I can SO not believe how long it’s been since I’ve posted. So many other things seem to creep in and then again, time just goes by, you know?
My last post was in September. Just having recently come back from Iceland.
Now it’s frickin’ 2019. And as of today, 3 years and 3 months –
The first of the year, well, the end of February, I was diagnosed with Stage 1 breast cancer in my right breast and by March 20th, I was on the operating table. They got it all and I am clean. No radiation for this chica, but it was decided I needed to go through chemo.
The weeks between the diagnosis (Feb 28) and the surgery (Mar 20) were rough. Can’t deny. Everything was happening so quickly. There was appointment after appointment, and ultrasound after ultrasound, the MRI’s then more biopsies. It was a whirlwind. Seeing the oncologist, the physical therapist, the plastic surgeon, the surgeon. . .
I was in denial, still am, but hey. . . it is what it is. I had only one breakdown on one day, and had I not been blubbering and sloppy I might have stopped somewhere to get booze. But I was a wreck and wanted no one to see me the way I was. I cried into the night, but tell you what – that Tuesday morning I felt awesome 🙂 Goes to show what a good cry can do for you.
I have no history of cancer in my family so it was very disconcerting to find out I had it. I read through as much info as I could get. There is no way to determine the exact cause, but if I had to bet money on it, I would say it mostly likely happened because of all that I drank over those 40 years. It was listed as a cause in a number of articles. There were many other causes, but being that I drank heavily for most of my life, I felt it may have been a (large) contributing factor.

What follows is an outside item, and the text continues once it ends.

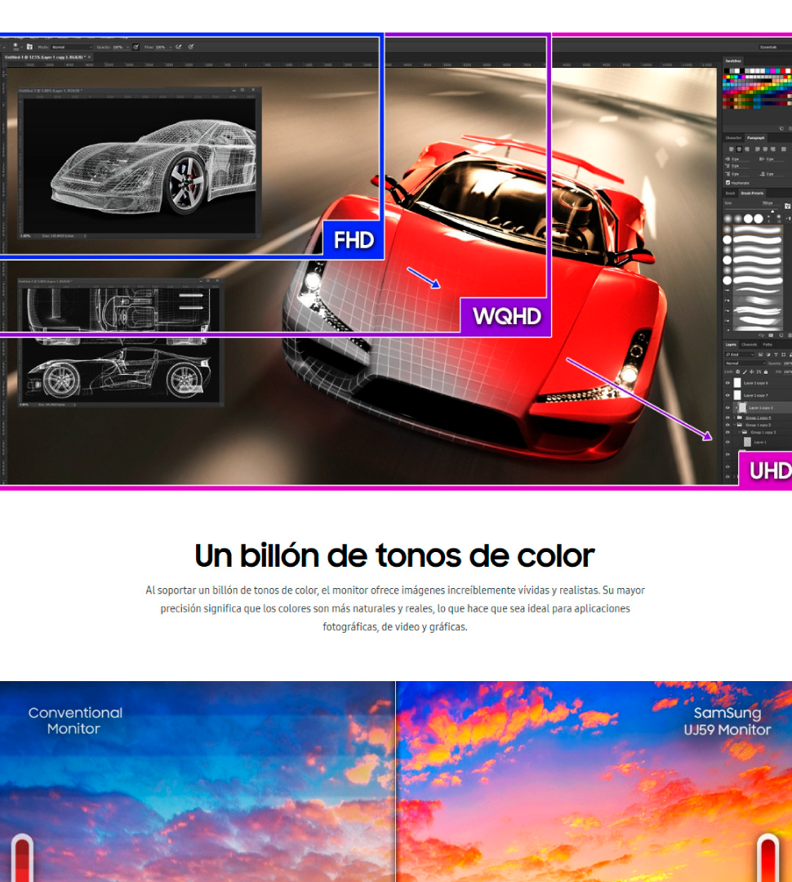Toggle the brush panel icon in options bar
792x882 pixels.
pos(29,47)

I have now seriously taken steps to decrease my sugar intake. I used it as a crutch during my sobriety. Each night was a candy bar or a bowl of ice cream or something sweet to curb the crave for alcohol. And I’m not exaggerating. Each night. So, I marked my calendar on the day I quit. I was good for about 2 weeks, then I started the chemo. I may give myself a pass for the next 9 weeks, but I will watch myself. And when chemo is over, sugar will once again start at Day 1. It is an addictive substance (to which I am prone). It has to go.
And there you have my life over the last 6 months. If it’s not one thing, it’s something else. I still want to drink. I romanticize those evenings during the summer when I would have a glass(es) of wine on a patio bar with friends. Having a glass of water just is NOT the same.